## GIVEN INSTRUCTION 1
List the usernames of everyone who posts in the B14 kickpanels thread.
## GIVEN INSTRUCTION 2
Write the next post in the B14 kickpanels forum thread, continuing from its last post.

-- start of SOURCE PASSAGE --

# B14 Kickpanels



## Guest (Aug 13, 2002)

I'm looking to see if anyone has made custom 6.5" kickpanels for their front doors. Pictures would be great!


----------



## omega (Jun 27, 2002)

I made them for a 2001 Ford Focus and I'm about to start on my 96 200SX, fiberglass, so when I get all done I'll be sure to post pictures of the install in and out.


----------



## G_Funk013 (Jul 9, 2002)

That would be a great help for all of us out there trying to make their own.


----------



## Gimp (Jun 9, 2002)

Well, I'd hate to make his shiny head bigger than it already is  but check out Wes' site:

www.wes.nissanpower.com

he goes step by step on how to do it. AND I think he is selling his pair of kick panels. Check out the classified section.

-- end of SOURCE PASSAGE --
-- start of SUPPLIED MATERIAL --

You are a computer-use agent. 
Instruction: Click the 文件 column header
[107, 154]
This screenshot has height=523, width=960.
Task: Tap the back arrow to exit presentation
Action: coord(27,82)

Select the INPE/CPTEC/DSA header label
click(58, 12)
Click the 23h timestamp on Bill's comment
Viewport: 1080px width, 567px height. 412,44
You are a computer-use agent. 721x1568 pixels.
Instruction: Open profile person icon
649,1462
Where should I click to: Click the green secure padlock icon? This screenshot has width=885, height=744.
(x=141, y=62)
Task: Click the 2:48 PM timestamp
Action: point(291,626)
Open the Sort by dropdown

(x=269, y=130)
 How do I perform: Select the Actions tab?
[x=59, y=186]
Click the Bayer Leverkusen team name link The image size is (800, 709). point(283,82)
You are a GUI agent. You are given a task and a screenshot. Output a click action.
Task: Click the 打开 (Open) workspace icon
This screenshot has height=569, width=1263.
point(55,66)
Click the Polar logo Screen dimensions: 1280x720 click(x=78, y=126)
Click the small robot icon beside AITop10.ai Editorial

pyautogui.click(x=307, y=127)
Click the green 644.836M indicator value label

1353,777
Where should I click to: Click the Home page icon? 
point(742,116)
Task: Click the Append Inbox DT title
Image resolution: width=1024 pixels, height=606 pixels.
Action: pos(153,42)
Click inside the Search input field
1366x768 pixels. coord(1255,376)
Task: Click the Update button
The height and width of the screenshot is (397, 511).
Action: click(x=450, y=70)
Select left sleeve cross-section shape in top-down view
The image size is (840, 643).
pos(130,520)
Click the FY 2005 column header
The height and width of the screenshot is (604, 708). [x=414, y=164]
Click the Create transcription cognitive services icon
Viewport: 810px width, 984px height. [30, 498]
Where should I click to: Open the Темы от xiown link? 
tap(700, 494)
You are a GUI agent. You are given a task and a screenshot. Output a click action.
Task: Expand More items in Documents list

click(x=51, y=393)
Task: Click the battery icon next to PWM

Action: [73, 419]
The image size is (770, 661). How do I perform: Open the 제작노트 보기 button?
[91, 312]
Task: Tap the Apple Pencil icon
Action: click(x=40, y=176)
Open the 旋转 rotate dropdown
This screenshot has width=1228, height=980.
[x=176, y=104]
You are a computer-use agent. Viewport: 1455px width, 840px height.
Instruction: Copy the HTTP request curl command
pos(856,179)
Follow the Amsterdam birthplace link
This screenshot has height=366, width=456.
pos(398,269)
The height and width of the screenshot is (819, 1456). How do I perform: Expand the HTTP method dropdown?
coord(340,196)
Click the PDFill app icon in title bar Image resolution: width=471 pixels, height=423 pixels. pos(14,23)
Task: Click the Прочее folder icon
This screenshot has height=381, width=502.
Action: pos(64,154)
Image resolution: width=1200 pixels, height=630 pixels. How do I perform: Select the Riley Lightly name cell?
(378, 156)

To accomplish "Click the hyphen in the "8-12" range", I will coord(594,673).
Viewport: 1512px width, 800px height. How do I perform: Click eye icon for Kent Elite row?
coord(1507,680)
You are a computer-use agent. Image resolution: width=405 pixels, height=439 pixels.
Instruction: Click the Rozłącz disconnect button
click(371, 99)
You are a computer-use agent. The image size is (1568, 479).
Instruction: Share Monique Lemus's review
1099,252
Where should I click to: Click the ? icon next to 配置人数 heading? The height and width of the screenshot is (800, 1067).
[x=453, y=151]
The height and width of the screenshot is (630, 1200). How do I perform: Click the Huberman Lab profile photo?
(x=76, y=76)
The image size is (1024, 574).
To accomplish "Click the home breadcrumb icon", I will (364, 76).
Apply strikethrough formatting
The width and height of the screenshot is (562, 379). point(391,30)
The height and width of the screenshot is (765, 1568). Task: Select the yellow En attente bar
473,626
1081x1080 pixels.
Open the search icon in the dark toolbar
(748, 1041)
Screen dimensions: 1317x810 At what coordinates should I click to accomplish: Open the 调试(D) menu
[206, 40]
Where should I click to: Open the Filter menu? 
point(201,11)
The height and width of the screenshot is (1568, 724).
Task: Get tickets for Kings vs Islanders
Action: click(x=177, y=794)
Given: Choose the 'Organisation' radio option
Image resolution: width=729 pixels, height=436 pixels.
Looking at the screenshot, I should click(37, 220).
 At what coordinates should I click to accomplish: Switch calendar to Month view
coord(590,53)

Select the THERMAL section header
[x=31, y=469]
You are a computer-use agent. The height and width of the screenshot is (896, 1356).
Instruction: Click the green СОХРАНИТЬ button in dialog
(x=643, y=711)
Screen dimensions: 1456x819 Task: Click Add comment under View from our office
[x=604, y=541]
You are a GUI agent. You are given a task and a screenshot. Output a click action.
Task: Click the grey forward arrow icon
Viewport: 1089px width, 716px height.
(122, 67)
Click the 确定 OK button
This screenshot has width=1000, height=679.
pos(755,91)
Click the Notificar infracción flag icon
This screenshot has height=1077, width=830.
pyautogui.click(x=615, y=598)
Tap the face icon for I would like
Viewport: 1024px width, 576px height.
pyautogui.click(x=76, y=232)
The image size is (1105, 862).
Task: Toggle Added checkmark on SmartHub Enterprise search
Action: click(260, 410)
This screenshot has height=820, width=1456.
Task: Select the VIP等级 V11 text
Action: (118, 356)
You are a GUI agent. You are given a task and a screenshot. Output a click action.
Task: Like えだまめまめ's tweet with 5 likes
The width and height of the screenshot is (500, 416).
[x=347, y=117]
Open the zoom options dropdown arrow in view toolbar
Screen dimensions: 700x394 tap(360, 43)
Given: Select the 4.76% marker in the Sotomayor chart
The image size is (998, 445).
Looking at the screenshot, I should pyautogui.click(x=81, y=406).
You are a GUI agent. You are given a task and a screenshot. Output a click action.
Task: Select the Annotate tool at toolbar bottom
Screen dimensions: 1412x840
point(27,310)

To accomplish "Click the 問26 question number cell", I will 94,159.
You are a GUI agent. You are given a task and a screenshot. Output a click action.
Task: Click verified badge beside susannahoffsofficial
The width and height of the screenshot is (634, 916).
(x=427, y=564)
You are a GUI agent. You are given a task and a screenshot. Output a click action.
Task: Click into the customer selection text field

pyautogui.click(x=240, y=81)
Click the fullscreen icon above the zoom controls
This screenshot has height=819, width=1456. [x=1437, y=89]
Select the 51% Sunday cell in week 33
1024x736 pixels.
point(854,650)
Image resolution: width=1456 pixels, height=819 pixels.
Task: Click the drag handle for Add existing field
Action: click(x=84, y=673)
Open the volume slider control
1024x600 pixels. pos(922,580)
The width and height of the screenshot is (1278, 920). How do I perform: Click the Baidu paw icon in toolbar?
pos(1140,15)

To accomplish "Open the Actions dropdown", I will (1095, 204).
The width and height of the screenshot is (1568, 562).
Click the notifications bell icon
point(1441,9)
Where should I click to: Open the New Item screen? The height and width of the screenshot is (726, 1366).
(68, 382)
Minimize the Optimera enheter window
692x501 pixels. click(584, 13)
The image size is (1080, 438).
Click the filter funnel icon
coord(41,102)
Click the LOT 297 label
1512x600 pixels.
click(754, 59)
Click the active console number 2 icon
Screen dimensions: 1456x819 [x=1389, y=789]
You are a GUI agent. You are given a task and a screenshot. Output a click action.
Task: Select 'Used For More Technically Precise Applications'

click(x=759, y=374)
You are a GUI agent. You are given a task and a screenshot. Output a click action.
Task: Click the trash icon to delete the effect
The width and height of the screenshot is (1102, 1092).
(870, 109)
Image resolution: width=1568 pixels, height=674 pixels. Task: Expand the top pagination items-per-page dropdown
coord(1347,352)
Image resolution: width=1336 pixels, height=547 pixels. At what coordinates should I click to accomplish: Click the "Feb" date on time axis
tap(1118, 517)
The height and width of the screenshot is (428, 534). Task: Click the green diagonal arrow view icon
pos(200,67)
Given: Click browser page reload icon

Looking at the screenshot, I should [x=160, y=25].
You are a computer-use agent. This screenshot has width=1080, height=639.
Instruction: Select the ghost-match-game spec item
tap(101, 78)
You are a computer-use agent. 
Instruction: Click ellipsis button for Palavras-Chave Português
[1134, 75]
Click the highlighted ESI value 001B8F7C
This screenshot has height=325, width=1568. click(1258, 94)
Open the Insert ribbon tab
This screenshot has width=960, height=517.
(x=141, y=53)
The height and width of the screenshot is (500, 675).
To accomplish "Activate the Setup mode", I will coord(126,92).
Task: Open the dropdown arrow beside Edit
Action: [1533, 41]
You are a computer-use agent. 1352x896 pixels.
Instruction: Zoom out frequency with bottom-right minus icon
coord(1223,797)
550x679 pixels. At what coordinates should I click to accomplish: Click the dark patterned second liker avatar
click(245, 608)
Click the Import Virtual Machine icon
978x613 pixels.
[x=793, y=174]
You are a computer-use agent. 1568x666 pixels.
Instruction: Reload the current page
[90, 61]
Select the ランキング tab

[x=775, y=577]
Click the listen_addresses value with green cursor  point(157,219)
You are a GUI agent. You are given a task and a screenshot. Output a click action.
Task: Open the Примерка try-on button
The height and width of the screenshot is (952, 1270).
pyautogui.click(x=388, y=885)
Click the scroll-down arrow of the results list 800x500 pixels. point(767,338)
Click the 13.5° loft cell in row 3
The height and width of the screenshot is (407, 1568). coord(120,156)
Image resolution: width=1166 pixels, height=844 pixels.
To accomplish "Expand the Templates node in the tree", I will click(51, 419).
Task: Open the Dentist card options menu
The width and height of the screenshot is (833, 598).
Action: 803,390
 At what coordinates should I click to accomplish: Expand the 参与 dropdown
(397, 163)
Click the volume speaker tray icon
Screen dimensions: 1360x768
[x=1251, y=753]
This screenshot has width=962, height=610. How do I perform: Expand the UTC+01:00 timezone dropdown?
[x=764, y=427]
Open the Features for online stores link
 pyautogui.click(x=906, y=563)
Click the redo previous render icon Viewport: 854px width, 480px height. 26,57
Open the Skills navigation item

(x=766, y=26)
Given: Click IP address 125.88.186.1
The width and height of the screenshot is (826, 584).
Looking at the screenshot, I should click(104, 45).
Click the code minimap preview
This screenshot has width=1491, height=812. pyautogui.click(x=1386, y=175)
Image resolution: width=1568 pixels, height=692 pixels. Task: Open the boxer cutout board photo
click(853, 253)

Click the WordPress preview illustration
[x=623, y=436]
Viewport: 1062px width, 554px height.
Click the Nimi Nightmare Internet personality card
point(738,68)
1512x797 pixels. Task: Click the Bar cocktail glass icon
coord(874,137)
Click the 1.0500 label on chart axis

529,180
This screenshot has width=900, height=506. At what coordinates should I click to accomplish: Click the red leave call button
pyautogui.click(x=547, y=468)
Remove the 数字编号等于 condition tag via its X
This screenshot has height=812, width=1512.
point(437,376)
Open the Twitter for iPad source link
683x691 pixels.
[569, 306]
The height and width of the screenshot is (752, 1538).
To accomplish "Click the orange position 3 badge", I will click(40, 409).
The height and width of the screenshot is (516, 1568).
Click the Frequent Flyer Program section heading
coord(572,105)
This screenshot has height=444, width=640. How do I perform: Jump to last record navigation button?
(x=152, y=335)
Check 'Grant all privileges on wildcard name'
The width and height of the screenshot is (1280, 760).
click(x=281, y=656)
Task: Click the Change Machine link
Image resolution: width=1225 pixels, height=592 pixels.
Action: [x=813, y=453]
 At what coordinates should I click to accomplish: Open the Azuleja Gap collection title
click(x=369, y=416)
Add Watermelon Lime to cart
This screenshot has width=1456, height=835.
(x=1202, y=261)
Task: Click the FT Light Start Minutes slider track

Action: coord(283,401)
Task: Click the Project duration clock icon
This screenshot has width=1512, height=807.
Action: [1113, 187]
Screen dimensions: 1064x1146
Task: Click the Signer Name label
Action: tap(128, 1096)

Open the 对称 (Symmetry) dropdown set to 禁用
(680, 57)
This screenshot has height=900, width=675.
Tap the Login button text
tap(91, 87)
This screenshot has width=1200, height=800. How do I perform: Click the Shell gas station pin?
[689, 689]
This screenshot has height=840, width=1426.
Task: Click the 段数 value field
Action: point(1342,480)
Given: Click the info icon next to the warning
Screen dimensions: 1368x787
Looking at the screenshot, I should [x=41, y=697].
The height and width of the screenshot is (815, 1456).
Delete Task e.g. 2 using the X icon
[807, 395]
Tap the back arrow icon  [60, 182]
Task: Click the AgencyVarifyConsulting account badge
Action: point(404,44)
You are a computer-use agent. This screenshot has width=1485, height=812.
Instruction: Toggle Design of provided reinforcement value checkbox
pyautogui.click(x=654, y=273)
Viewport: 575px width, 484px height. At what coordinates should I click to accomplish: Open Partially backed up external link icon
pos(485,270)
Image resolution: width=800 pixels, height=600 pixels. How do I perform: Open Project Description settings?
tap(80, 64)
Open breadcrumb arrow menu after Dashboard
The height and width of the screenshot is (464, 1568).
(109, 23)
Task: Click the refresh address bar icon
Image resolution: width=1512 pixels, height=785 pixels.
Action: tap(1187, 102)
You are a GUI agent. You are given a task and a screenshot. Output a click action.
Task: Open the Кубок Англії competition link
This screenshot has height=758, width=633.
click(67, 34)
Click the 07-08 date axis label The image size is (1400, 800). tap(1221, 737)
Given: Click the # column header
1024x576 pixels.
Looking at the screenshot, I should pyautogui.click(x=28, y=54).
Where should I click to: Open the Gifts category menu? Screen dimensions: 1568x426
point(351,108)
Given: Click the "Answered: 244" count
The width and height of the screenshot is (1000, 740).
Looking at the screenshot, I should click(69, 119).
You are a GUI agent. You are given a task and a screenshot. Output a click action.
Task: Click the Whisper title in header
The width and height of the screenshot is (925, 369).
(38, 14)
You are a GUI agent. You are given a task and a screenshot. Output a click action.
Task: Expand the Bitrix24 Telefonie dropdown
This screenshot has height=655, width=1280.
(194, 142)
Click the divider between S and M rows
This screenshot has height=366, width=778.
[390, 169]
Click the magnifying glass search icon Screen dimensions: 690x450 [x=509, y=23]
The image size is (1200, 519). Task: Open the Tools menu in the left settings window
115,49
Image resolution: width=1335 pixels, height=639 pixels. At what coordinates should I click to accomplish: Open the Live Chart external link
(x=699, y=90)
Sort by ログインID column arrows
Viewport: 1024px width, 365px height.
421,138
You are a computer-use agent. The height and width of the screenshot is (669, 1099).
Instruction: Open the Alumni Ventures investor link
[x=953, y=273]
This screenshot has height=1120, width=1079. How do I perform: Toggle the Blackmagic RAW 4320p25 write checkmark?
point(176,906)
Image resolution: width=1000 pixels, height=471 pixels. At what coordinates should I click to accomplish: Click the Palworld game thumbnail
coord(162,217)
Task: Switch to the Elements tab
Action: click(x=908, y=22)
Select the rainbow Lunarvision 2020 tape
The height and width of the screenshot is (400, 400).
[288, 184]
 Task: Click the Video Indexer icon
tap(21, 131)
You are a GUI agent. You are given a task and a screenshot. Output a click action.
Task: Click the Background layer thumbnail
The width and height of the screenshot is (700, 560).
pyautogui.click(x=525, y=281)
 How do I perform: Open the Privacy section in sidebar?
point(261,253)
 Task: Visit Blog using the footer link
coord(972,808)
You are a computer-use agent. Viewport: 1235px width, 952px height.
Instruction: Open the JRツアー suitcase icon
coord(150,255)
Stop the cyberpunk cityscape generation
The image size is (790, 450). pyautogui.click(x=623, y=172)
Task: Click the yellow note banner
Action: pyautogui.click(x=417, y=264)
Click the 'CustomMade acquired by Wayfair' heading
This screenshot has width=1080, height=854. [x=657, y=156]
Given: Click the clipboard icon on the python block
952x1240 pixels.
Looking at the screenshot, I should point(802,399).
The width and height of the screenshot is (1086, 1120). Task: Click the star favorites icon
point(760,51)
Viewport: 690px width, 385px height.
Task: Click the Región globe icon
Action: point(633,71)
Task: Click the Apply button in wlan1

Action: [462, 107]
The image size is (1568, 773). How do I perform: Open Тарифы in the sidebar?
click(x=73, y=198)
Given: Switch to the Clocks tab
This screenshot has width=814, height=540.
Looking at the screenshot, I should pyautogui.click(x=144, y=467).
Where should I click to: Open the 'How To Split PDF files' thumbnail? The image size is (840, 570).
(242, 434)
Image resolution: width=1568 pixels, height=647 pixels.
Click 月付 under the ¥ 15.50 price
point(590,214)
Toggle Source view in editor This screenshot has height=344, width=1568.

-- end of SUPPLIED MATERIAL --

## RESPONSE 1
Guest, omega, G_Funk013, Gimp

## RESPONSE 2
----------



## samo (Apr 30, 2002)

I just finished mine for my B13 following Wes's instructions. Fiberglass is no fun, but the results sure are awesome. Do the resining outside, the stuff is NASTY.


----------



## omega (Jun 27, 2002)

heh, it must be me, but i like the smell. on the focus we used a felt like cloth from a fabric store to wrap the originals, it stretched well and worked as a good base, beyond that is was just fiberglass matting and resin, etc..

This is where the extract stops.